According to Danielson's bio, the anthropic principle is his specialty. He beats the subject a little too much for my tastes. Ironically, anthropic reasoning just brings us back to the anthropocentrism that Danielson tries to get away from. Danielson doesn't bother with any of the serious critiques of the Anthropic Principle.

Hopefully the above criticisms don't put off any potential readers. This really is a good book. It points out some excellent books that I have already read like Before the Beginning and Worlds Without End and it inspired me to obtain a copy of The Life of the Cosmos. The Maria Mitchell section, for instance, is so well done. If I knew all of her journals were as well written and interesting as the selections chosen by Danielson I'd rush out to get the whole thing.

From hundreds of years BC to the present, including Epicurus, Plato, and Aristotle in ancient times, Kepler, Brahe, and Galileo at the end of the Middle Ages, Herschel and Lowell in astronomy's pre-modern heyday, and modern workers and wonderers in the field like Einstein, Hubble, Clarke, Weinberg, Hawking, Ferguson, Guth, and others, The Book of the Cosmos is a real treasure. I highly recommended it to anyone and everyone. Particular interest in cosmology is not a pre-requisite. Reading this work will create such interest all by itself.
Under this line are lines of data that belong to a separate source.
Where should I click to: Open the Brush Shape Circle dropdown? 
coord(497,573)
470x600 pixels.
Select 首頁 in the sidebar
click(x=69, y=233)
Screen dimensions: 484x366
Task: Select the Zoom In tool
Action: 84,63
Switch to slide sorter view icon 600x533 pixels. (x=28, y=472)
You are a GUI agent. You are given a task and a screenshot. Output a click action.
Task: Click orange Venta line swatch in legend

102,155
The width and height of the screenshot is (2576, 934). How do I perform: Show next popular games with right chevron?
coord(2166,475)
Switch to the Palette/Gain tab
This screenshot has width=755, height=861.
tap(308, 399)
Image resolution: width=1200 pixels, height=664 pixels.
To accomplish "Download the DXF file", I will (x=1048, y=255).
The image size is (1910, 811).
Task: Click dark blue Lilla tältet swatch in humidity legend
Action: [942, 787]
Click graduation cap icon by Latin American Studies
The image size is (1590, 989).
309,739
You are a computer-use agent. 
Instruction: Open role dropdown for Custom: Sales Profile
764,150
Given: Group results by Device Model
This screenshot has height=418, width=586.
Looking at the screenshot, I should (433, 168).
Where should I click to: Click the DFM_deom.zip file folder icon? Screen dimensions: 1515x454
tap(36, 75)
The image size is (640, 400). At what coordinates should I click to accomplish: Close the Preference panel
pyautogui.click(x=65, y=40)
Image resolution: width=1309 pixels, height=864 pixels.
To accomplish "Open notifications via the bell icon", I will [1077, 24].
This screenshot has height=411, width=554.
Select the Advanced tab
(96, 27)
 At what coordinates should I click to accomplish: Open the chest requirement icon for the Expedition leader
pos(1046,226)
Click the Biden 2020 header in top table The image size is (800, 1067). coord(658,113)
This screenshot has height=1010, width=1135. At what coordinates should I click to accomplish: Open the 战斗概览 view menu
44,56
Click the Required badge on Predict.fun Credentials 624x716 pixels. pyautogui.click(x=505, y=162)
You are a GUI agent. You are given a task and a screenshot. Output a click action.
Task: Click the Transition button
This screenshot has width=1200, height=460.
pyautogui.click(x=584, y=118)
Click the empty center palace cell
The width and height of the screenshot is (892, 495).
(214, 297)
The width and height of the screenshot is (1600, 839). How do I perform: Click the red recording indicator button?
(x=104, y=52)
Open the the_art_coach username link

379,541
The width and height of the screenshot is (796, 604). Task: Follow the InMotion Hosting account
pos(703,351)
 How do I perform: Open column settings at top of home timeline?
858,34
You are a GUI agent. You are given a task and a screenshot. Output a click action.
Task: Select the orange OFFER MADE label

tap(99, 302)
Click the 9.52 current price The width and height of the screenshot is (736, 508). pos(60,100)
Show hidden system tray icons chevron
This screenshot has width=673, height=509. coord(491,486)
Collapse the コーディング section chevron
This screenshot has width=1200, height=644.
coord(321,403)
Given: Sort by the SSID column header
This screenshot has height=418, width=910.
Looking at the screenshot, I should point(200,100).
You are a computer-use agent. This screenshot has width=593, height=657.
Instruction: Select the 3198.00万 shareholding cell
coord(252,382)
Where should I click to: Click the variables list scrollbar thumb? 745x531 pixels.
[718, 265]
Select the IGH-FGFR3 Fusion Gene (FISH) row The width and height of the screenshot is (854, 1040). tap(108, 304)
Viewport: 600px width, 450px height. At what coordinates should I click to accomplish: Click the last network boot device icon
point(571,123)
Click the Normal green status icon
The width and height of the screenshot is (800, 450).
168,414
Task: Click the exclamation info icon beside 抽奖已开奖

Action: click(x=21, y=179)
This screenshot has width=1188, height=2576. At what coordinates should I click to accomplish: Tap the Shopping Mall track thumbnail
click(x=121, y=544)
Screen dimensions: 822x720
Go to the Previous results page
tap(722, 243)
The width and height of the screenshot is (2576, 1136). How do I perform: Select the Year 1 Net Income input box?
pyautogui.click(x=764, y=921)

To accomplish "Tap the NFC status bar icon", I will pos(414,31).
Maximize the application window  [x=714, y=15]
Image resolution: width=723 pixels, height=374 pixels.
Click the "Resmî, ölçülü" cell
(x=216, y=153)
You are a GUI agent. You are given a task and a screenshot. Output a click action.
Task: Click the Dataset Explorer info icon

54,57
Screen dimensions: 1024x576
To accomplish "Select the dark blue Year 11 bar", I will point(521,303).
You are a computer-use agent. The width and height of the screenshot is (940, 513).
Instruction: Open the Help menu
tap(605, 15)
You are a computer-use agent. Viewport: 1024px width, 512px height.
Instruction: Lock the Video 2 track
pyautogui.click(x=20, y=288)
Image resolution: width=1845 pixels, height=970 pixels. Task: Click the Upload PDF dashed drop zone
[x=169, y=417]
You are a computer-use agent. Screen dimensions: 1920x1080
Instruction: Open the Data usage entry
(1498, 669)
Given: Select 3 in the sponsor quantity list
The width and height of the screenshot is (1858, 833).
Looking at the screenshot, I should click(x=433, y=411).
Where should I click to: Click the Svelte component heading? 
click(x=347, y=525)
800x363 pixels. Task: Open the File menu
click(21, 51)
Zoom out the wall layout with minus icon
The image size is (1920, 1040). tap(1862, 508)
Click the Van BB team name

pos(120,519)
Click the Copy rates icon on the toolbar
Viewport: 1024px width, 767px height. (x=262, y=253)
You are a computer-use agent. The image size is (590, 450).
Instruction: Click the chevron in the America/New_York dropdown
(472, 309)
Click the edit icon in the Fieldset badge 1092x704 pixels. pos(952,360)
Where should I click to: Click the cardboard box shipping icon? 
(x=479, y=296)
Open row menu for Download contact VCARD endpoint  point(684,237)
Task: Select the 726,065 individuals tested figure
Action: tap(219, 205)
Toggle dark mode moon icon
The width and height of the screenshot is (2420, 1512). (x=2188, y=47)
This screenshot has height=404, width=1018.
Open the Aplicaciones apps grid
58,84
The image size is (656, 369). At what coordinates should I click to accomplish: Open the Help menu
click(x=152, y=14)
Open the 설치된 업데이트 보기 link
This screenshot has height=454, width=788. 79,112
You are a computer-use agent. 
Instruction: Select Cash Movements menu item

"In this great celestial creation, the catastrophe of a world such as ours, or even the total dissolution of a system of worlds, may possibly be no more to the great Author of nature than the most common accident in life with us, and in all probability such final and general doom-days may be as frequent there as even birth-days or mortality with us upon the earth.

This idea has something so cheerful in it that I can never look upon the stars without wondering why the whole world does not become astronomers;" (Thomas Wright of Durham as quoted on p. 264)

from the publisher:
A sweeping history of humanity's evolving vision of the universe, as viewed through the writings of the most exceptional thinkers in history.

In this monumental book, Professor Dennis Danielson has assembled a remarkable anthology that surveys the richness and excitement of the human quest to understand the universe--its origin, its structure, and its significance. From the ancient world to the latest theories of cosmic physics, The Book of the Cosmos presents the art as well as the science of human attempts to describe the universe, not only in colorful scientific prose but also in engaging excerpts from poetry and philosophy, diaries and dialogues, essays and epistles, from writers as diverse as Aristotle, Copernicus, Cicero, Albert Einstein, and Edgar Allan Poe. Here, as never before in a single volume, we taste firsthand the exhilaration, flair, and occasional bewilderment of a hundred authors from across written history who shaped, and continue to shape, our view of the cosmos.

Dennis Danielson is Professor of English at the University of British Columbia in Vancouver, where he teaches honors and graduate courses in the literature of cosmology. He has lectured on topics such as Copernicanism, concepts of space, and the Anthropic Cosmological Principle to non-scientific audiences in the U.S., Canada, England, Germany, and South Africa.